O estômago da menina roncava. Já passava e muito do meio-dia e ela ainda não havia almoçado. Contudo, estava proibida de reclamar, sob pena de sua situação acabar piorando. Por isso, Maria de Lourdes permanecia calada, sentada no sofá duro da sala, ouvindo a voz irritante de sua mãe. Catarina falava gritando e sem parar, como se as palavras fossem mudar algo.

Lola já havia passado por aquela situação milhares de vezes. Sempre que era suspensa, Catarina fazia o mesmo discurso. A filha fingia que estava escutando e que iria melhorar, quando, na verdade, mal via a hora de ficar sozinha com seu fone de ouvido e sua música que ninguém mais ouvia.

No momento em que a mãe calou a boca, Maria de Lourdes agradeceu aos céus. A ausência daqueles gritos estridentes e perguntas retóricas era maravilhosa. Poder ouvir seus pensamentos sem a interferência de uma bronca chata era uma dádiva.

— Posso ir? — Lola perguntou, como se não tivesse prestado atenção em nada do que a mãe falara, o que realmente havia acontecido.

Catarina abanou a mão em um claro gesto de permissão.

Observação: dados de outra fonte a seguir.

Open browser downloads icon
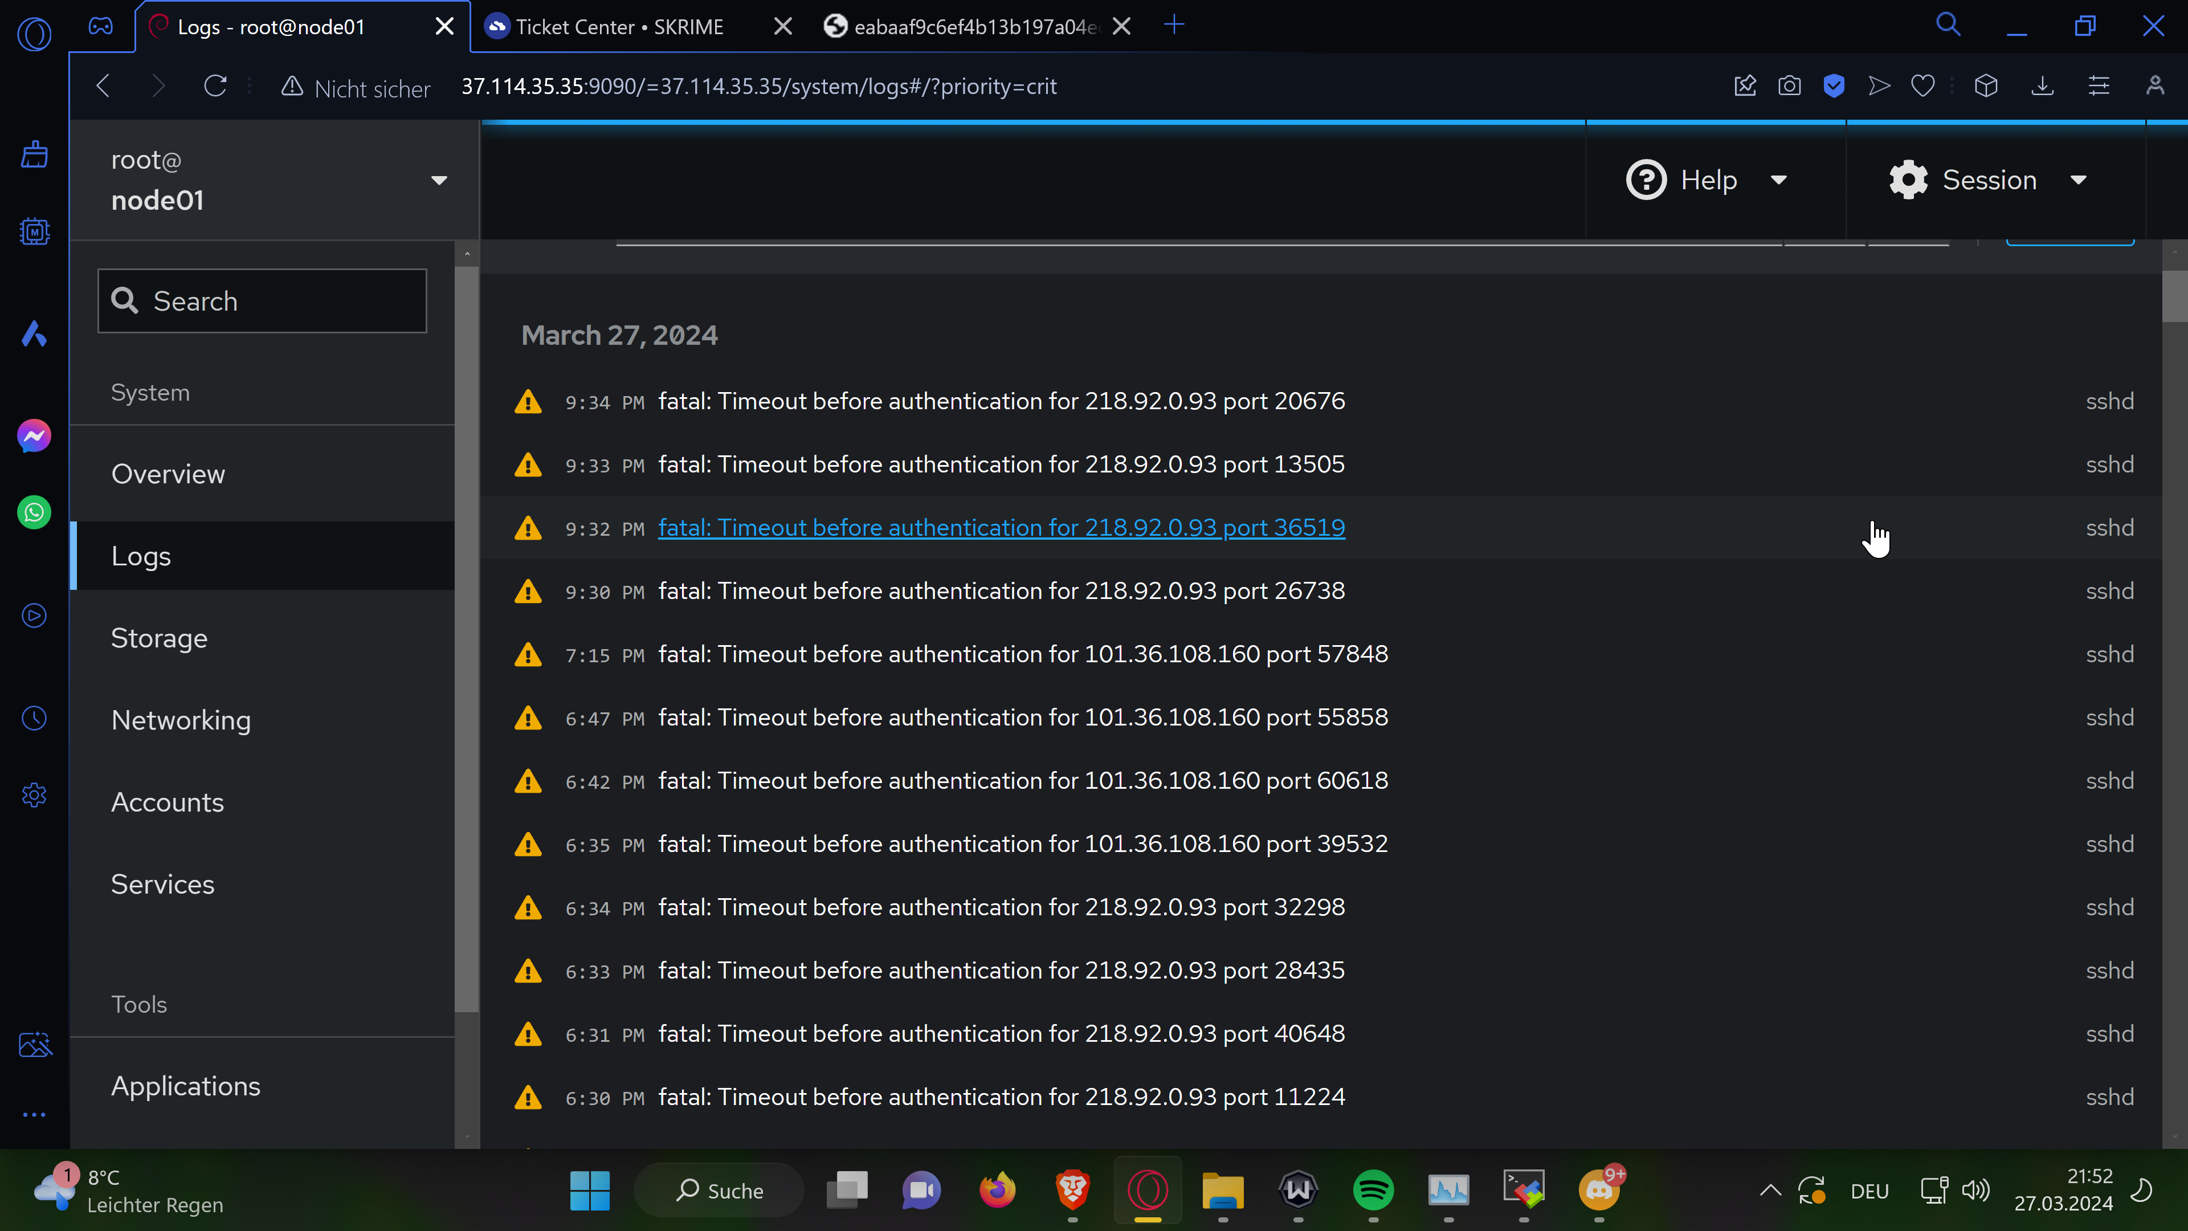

Maria de Lourdes pulou do sofá e correu à cozinha. Abriu o armário, tirou alguns biscoitos e salgadinhos de lá, colocou-os dentro da mochila do colégio e, em seguida, abriu a geladeira. Tirou duas latinhas de energético e três de Coca-Cola. Quando estava prestes a entrar no quarto, sua mãe a parou com um grito.

— Aonde pensa que vai com essa comida toda? — ela perguntou, com as mãos na cintura, feito uma ditadora.

— Paro o meu quarto?

— Acho bom. — Catarina parecia ter concluído o pensamento, quando voltou atrás e disse algo mais: — Lembre que está de castigo. Uma semana sem sair de casa.

Lola, que já estava com a mão na maçaneta da porta, prestes a abri-la, estacou. Virou o corpo de frente para a mãe. Não podia acreditar no que estava ouvindo. Tentar restringir horários, cobrar o tempo inteiro, tudo bem. Estava acostumada com isso, mas sua mãe nunca — NUNCA — havia lhe colocado de castigo. Pelo menos não desde que se lembrava.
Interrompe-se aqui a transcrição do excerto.